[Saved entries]

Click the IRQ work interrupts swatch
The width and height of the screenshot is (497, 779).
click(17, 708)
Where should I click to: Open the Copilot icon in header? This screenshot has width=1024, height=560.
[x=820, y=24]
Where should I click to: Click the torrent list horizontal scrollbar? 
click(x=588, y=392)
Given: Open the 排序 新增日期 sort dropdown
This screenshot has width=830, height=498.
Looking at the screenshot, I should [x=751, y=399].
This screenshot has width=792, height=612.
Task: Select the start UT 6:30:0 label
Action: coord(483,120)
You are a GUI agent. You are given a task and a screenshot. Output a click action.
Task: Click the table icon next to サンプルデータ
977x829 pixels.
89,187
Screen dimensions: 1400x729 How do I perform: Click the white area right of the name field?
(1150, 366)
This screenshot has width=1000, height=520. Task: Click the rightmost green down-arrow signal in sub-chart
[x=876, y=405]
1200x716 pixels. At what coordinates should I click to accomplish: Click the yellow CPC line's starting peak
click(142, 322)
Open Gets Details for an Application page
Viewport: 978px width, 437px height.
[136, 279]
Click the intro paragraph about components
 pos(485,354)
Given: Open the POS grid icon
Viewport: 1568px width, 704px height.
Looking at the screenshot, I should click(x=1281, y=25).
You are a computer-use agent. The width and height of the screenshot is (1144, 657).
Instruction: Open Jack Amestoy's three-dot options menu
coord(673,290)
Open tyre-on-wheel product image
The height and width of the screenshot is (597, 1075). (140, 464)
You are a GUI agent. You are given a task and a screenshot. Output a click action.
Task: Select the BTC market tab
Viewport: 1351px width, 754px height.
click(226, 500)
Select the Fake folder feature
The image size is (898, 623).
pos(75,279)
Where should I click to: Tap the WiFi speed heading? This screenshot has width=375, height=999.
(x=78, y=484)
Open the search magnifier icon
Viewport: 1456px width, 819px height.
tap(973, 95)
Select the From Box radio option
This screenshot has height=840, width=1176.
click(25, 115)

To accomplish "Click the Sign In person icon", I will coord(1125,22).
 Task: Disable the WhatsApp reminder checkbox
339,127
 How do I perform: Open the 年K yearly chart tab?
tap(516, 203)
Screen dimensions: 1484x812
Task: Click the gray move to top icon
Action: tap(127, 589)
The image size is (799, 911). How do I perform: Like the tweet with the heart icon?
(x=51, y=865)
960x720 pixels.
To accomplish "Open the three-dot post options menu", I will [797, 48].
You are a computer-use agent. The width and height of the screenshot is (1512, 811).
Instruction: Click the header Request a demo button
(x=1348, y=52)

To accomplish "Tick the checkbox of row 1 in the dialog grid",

WHAT NEEDS TO BE DONE »
Could I ask you to return the records exactly and in full?

RESPONSE FOR THIS EXERCISE »
Click the IRQ work interrupts swatch
The width and height of the screenshot is (497, 779).
click(17, 708)
Where should I click to: Open the Copilot icon in header? This screenshot has width=1024, height=560.
[x=820, y=24]
Where should I click to: Click the torrent list horizontal scrollbar? 
click(x=588, y=392)
Given: Open the 排序 新增日期 sort dropdown
This screenshot has width=830, height=498.
Looking at the screenshot, I should [x=751, y=399].
This screenshot has width=792, height=612.
Task: Select the start UT 6:30:0 label
Action: coord(483,120)
You are a GUI agent. You are given a task and a screenshot. Output a click action.
Task: Click the table icon next to サンプルデータ
977x829 pixels.
89,187
Screen dimensions: 1400x729 How do I perform: Click the white area right of the name field?
(1150, 366)
This screenshot has width=1000, height=520. Task: Click the rightmost green down-arrow signal in sub-chart
[x=876, y=405]
1200x716 pixels. At what coordinates should I click to accomplish: Click the yellow CPC line's starting peak
click(142, 322)
Open Gets Details for an Application page
Viewport: 978px width, 437px height.
[136, 279]
Click the intro paragraph about components
 pos(485,354)
Given: Open the POS grid icon
Viewport: 1568px width, 704px height.
Looking at the screenshot, I should click(x=1281, y=25).
You are a computer-use agent. The width and height of the screenshot is (1144, 657).
Instruction: Open Jack Amestoy's three-dot options menu
coord(673,290)
Open tyre-on-wheel product image
The height and width of the screenshot is (597, 1075). (140, 464)
You are a GUI agent. You are given a task and a screenshot. Output a click action.
Task: Select the BTC market tab
Viewport: 1351px width, 754px height.
click(226, 500)
Select the Fake folder feature
The image size is (898, 623).
pos(75,279)
Where should I click to: Tap the WiFi speed heading? This screenshot has width=375, height=999.
(x=78, y=484)
Open the search magnifier icon
Viewport: 1456px width, 819px height.
tap(973, 95)
Select the From Box radio option
This screenshot has height=840, width=1176.
click(25, 115)

To accomplish "Click the Sign In person icon", I will coord(1125,22).
 Task: Disable the WhatsApp reminder checkbox
339,127
 How do I perform: Open the 年K yearly chart tab?
tap(516, 203)
Screen dimensions: 1484x812
Task: Click the gray move to top icon
Action: tap(127, 589)
The image size is (799, 911). How do I perform: Like the tweet with the heart icon?
(x=51, y=865)
960x720 pixels.
To accomplish "Open the three-dot post options menu", I will [797, 48].
You are a computer-use agent. The width and height of the screenshot is (1512, 811).
Instruction: Click the header Request a demo button
(x=1348, y=52)

To accomplish "Tick the checkbox of row 1 in the dialog grid",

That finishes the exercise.